In my past, I’ve found that when I’m in a crunch for time, I tend to multi-task. What is your take on multi-tasking? Is it the time-saver it promises to be?
The fact is you end up losing a lot of time when you multi- task because of do-over work, because you didn’t really comprehend what you just read while doing something else, or you didn’t really understand the task. I don’t recommend it:
Research tells us the human brain is just not set up for multi-tasking when you need to concentrate or focus on important work.
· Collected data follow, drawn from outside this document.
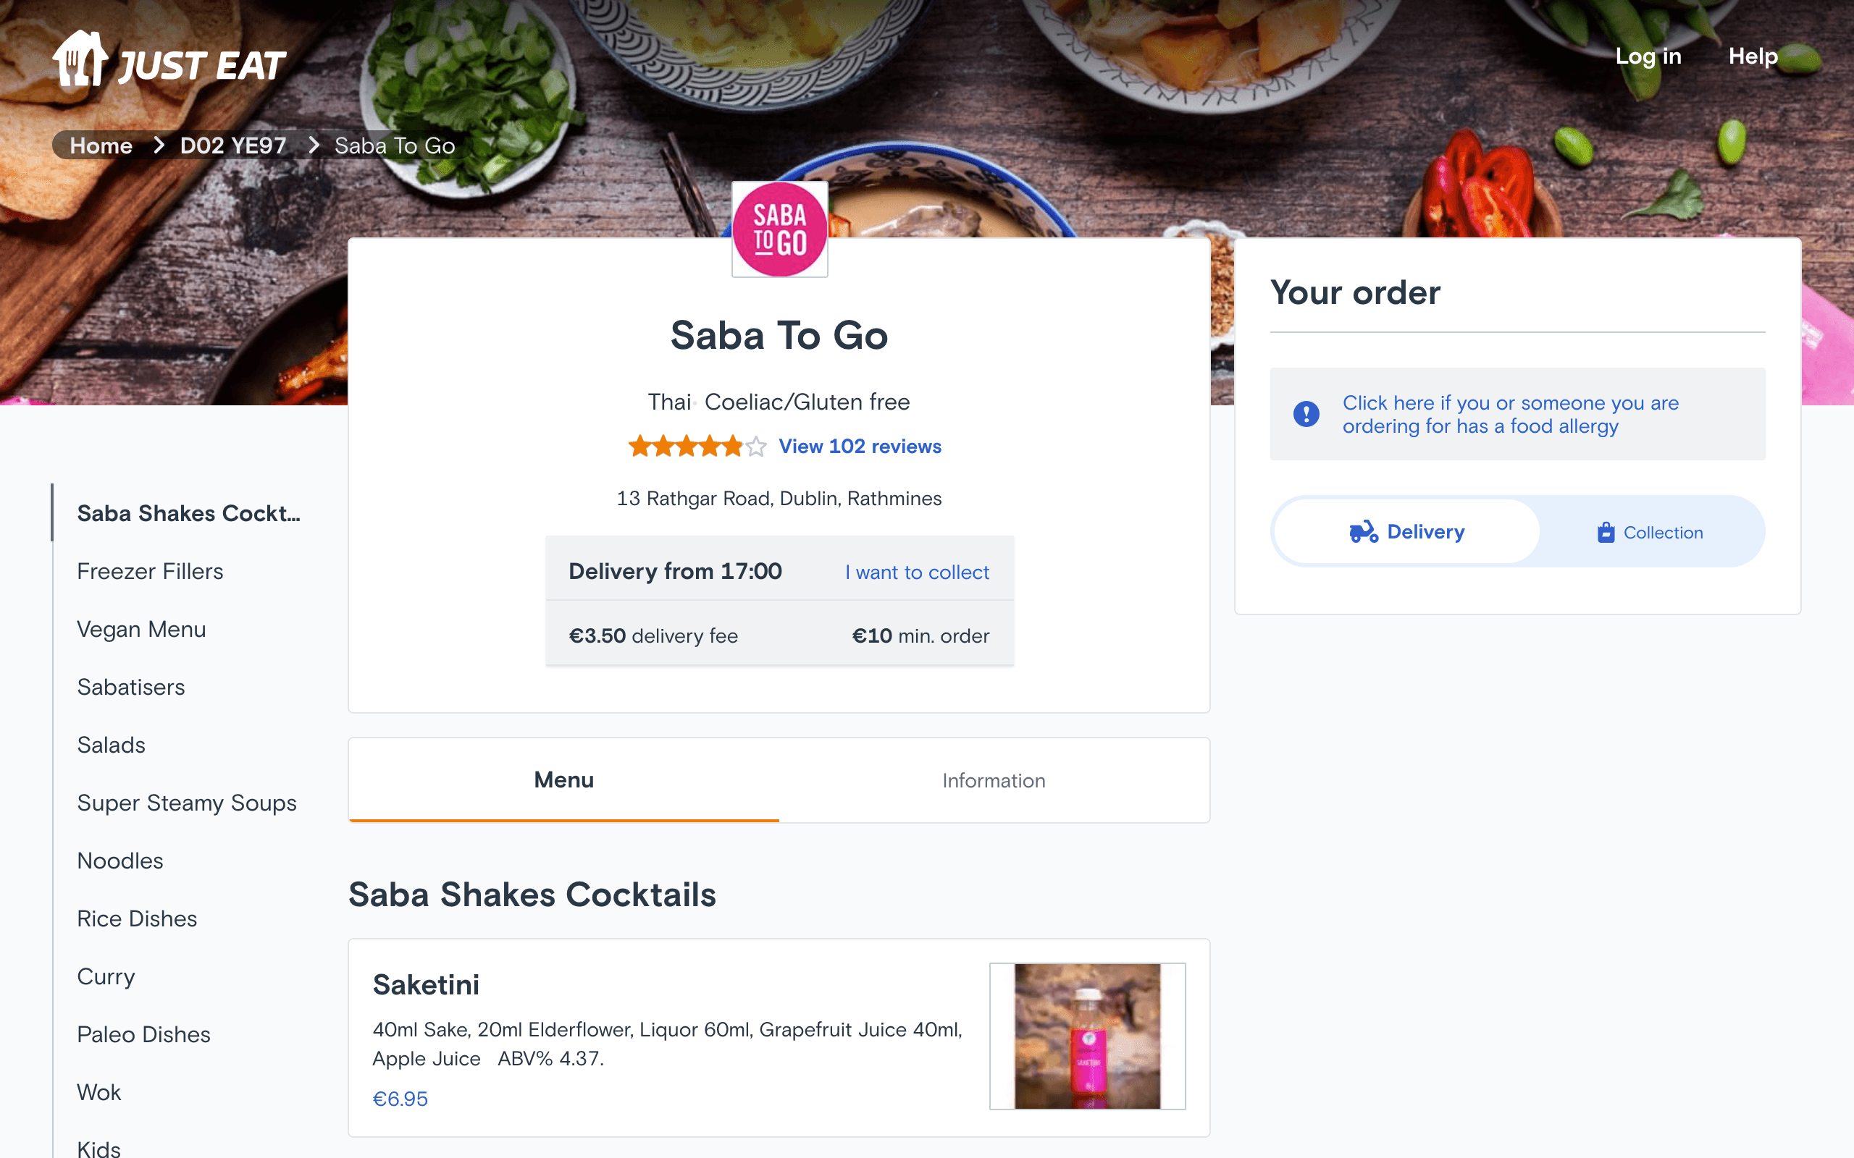Click the Just Eat house logo icon
Image resolution: width=1854 pixels, height=1158 pixels.
click(79, 59)
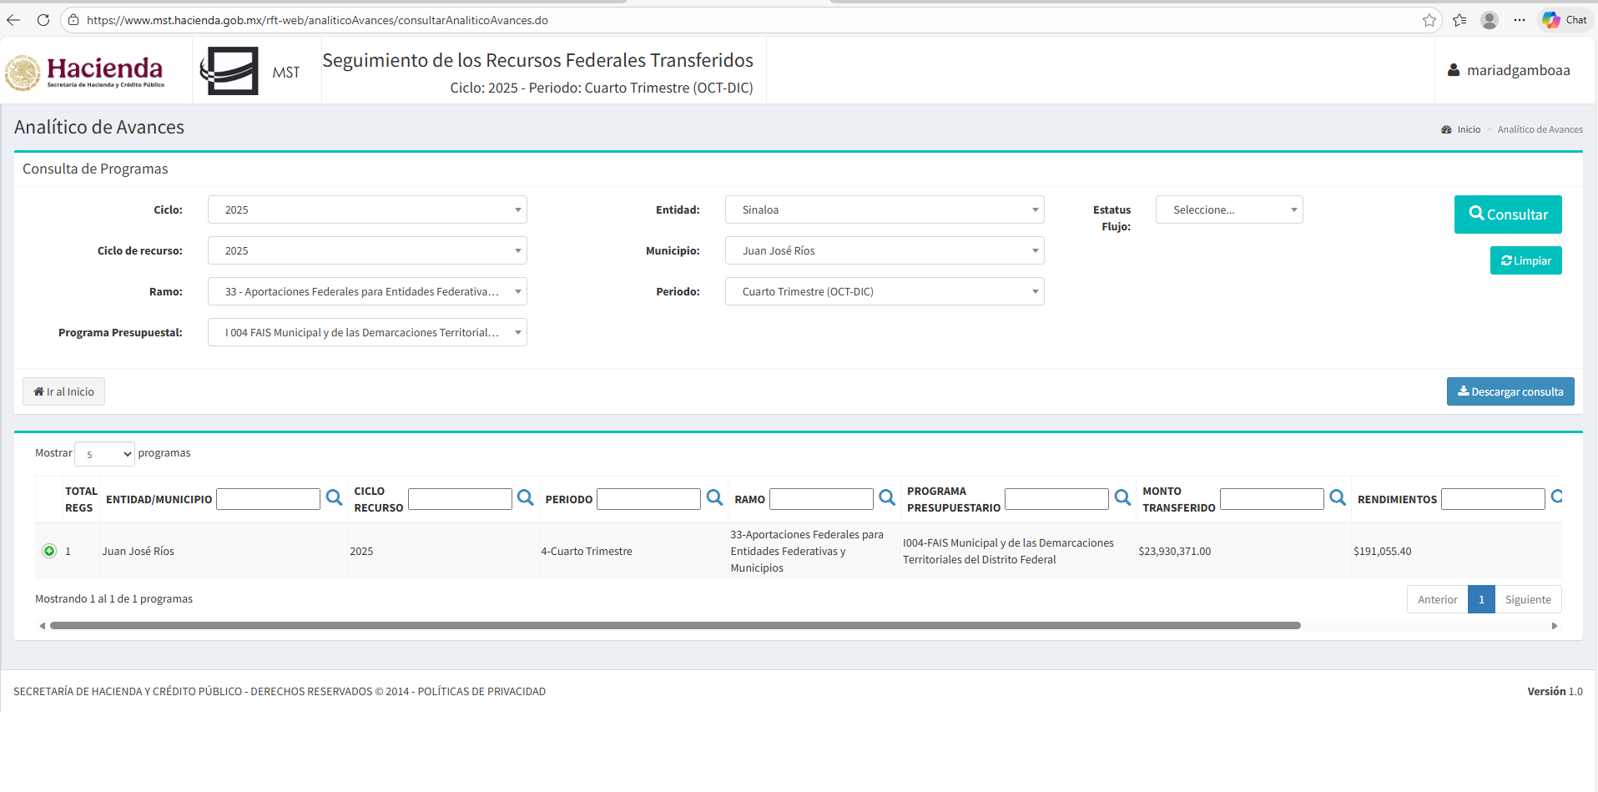
Task: Click Descargar consulta to download results
Action: pos(1510,391)
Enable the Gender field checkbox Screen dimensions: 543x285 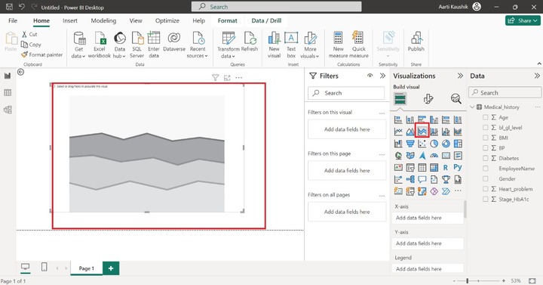click(486, 178)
Another issue many people experience – I know I certainly have – is having a hard time saying ‘no’ to co-workers. For the people pleaser in all of us, how would you recommend saying ‘no’? While always saying yes is admirable, it puts other people’s needs before your own. When you say yes to someone else, you say no to yourself. Highly productive executives and professionals understand when to say no. Throughout their day they ask themselves if how they are spending their time is their priority or someone else’s. If it’s someone else’s priority, then it’s time to say no. So, they don’t take every phone call, they don’t attend every meeting, or they pick and choose the meetings they have to be at. They are easily accessible, but they are not always available – there’s a difference. They also take time for themselves, and recognize how important it is to maintain a healthy mind, body and spirit. They build healthy boundaries and don’t take their time for granted. They say, “I can’t help you right now but let’s set up a time when we can talk”.
The average office manager is interrupted every 10 minutes or so while it takes about 25 minutes to get your focus back to where you were before you were interrupted. So, if you’re interrupted twice in an hour, you’ve lost an hour of focused time. If you’re interrupted all day long, you’ve had no time to focus. Highly productive managers and executives understand the need for focused time. They block out uninterrupted time to do their most important work and they also plan for interruptions. You block out a couple of the hours in your day for interruptions, and during that time you might be doing low priority work like emails while anticipating the interruptions. Get people used to the fact that you respect your own time because if you don’t, others won’t either. You don’t have to have an open door policy, people can reach you by making an appointment to meet with you, or you can have a block of time during the day when your office door is open or you’re avail- able for phone calls. That way your office is not a revolving door all day long.
Lastly, how do you manage the personal professional barrier?
When you allow your work to migrate into your personal life, then you become a workaholic. Most of the stress I see coming from executives and professionals is from not managing those barriers. There’s a time and place for work, and there’s a time and place for pleasure, and if you don’t allow yourself time for both, you’re not going to have balance in your life. So, I recommend you track your time for a day and record all the things you spend time on and how much time you spend on each activity. The more you track how you really spend your time, the easier it’ll be to see if there are any patterns occur- ring, when you’re most productive, least productive, if you have unhealthy habits, when you procrastinate, why you can’t get as much done as you’d like, and where you can improve your productivity. Once you know what’s getting in your way and you’re committed to making a change, then you can start to take some steps to avoid these pitfalls and really improve your productivity.